Audioinstallation über Wahrnehmung, Grenzen und Zusammenleben
In Kooperation mit Natalie Heeb
Wie nimmt man einen Raum wahr, wenn man ihn nicht mehr sehen kann? Wie konstruiert man seine Ausdehnung, seine Architektur und seine Grenzen? Und wie verortet man sich selbst und die anderen darin?
In der Audioinstallation von Natalie Heeb wird Raum auf ungewohnte Weise erfahrbar: ausschliesslich über das Hören. Dunkle Vorhänge und Masken entziehen dem Barockzimmer seine sichtbaren Dimensionen. Die Besucher*innen können sich nicht auf gewohnte visuelle Zuschreibungen verlassen und müssen sich neu orientieren. Was bleibt, ist eine Tonspur, die den Raum ganz ungewohnt füllt.

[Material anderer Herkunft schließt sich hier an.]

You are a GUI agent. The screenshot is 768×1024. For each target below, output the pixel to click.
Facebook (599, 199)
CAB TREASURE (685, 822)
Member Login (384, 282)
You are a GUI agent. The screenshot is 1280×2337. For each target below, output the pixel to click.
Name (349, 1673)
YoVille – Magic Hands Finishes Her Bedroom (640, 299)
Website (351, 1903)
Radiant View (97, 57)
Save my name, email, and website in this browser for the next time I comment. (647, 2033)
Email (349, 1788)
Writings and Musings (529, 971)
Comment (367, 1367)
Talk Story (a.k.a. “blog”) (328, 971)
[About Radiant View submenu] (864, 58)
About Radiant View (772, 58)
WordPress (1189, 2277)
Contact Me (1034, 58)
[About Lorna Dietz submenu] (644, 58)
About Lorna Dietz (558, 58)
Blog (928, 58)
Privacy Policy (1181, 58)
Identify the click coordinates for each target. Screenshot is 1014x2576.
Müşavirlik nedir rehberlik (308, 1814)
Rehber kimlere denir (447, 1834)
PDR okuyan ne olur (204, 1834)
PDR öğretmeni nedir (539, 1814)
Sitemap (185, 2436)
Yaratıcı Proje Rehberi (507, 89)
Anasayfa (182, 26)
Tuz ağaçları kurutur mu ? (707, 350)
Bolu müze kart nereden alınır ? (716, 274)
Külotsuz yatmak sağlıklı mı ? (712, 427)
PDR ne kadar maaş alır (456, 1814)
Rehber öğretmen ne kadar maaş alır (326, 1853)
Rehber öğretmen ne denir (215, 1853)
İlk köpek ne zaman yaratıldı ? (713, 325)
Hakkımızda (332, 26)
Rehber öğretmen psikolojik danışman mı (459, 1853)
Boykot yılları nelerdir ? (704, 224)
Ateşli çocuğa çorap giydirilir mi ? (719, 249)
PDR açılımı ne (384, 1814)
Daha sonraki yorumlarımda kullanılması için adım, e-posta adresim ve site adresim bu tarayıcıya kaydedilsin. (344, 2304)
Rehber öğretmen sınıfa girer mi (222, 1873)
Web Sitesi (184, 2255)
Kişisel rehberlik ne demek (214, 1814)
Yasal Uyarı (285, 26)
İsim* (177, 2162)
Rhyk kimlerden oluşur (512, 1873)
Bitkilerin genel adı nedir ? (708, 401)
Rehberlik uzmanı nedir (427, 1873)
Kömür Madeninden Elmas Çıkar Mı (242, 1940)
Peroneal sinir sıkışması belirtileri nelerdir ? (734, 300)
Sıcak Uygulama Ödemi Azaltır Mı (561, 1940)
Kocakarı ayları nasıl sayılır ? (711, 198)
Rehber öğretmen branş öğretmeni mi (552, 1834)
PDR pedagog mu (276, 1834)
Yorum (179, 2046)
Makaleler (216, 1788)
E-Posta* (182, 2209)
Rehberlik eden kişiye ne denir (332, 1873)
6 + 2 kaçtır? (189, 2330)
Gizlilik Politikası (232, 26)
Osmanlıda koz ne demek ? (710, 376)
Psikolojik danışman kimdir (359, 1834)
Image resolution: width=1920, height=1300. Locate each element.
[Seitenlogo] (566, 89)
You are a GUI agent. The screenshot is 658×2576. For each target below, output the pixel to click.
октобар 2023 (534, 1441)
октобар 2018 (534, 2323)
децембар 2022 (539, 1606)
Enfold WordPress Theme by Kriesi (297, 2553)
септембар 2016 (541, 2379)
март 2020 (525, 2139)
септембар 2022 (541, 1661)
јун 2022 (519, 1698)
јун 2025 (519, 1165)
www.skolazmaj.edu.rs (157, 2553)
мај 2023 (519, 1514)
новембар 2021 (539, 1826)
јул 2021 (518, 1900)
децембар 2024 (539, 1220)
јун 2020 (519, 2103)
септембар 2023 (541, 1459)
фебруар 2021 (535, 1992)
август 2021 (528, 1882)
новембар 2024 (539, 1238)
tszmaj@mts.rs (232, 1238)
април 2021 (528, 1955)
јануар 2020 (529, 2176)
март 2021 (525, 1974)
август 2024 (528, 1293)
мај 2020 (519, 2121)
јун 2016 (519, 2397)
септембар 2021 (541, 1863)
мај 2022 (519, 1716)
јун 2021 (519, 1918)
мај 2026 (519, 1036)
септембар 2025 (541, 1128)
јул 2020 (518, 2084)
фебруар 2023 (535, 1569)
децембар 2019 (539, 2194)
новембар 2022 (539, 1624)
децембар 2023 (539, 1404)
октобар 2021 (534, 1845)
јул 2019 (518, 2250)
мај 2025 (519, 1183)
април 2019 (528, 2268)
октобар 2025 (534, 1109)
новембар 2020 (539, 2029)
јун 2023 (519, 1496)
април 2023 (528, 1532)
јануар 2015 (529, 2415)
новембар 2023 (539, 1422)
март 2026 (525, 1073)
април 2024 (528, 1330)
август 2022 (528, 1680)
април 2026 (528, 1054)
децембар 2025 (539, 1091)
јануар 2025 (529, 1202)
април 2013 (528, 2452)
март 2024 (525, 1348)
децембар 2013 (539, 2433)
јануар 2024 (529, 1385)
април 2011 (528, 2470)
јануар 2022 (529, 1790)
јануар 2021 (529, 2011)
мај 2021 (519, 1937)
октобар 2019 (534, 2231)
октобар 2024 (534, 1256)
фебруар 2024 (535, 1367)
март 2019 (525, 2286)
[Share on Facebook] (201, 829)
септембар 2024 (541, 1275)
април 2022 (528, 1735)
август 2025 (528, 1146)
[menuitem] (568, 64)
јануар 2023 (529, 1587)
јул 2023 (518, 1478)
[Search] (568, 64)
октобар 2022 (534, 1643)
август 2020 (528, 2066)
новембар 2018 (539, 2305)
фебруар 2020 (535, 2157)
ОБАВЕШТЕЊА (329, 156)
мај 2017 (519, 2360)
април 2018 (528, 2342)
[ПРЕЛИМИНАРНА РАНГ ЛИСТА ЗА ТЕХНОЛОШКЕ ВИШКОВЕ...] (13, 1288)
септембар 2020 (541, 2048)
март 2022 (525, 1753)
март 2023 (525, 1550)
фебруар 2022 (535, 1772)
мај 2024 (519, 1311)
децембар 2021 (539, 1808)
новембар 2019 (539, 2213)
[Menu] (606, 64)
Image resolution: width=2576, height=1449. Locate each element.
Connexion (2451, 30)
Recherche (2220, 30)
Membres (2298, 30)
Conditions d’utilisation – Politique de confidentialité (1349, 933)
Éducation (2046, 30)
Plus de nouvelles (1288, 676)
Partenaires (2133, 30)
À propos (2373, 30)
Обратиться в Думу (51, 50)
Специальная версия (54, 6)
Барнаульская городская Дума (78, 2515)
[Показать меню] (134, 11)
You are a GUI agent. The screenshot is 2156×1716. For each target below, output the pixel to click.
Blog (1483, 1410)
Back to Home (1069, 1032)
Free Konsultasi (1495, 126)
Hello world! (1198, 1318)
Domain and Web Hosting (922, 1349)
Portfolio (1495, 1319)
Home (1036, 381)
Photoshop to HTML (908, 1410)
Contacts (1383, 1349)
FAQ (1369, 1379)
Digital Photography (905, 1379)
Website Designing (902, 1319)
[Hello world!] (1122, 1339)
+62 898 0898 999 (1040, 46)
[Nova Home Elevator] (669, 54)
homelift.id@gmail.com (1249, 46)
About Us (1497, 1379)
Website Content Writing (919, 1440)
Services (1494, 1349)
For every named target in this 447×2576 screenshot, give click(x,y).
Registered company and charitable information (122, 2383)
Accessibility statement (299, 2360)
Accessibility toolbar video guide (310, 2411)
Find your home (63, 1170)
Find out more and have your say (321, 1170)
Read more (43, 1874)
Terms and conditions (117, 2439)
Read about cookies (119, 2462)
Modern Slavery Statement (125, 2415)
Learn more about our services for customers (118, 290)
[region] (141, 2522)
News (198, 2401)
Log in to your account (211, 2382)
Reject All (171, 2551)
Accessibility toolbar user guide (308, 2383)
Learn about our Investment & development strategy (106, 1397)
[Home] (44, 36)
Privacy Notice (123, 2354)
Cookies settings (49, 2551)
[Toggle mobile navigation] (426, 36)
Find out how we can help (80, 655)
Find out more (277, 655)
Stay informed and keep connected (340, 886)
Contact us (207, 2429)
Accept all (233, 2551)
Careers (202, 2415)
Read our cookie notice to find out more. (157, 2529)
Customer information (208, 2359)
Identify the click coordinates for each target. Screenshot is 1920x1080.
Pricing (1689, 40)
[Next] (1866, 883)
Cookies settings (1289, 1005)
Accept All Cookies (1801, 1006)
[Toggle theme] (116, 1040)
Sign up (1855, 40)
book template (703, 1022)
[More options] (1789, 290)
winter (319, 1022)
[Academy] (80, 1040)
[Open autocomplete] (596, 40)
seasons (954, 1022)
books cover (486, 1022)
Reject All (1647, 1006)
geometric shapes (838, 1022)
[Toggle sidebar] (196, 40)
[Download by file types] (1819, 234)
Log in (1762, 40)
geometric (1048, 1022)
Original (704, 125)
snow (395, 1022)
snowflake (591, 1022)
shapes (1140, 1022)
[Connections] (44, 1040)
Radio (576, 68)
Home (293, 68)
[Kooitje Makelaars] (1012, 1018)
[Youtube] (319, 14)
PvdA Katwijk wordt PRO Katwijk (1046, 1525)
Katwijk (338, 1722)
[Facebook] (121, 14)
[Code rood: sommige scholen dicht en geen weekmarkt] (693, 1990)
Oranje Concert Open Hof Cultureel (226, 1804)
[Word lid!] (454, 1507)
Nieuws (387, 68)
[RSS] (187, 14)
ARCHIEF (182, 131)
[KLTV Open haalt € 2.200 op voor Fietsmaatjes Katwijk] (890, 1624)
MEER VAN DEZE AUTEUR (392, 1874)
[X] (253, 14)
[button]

Dabei versteht die Installation Raum nicht nur als architektonischen Ort, sondern auch als gesellschaftlichen Verhandlungsraum. Das wird durch Stimmen, Klänge und Geräusche deutlich. In einer Zeit zunehmender Polarisierung entstehen Grenzen, die wie unüberwindbare Mauern wirken können – durch Positionen, Überzeugungen und Haltungen, die sich scheinbar unversöhnlich gegenüberstehen. Ist es in dieser fragmentierten Welt überhaupt noch möglich, gemeinsame Räume entstehen zu lassen?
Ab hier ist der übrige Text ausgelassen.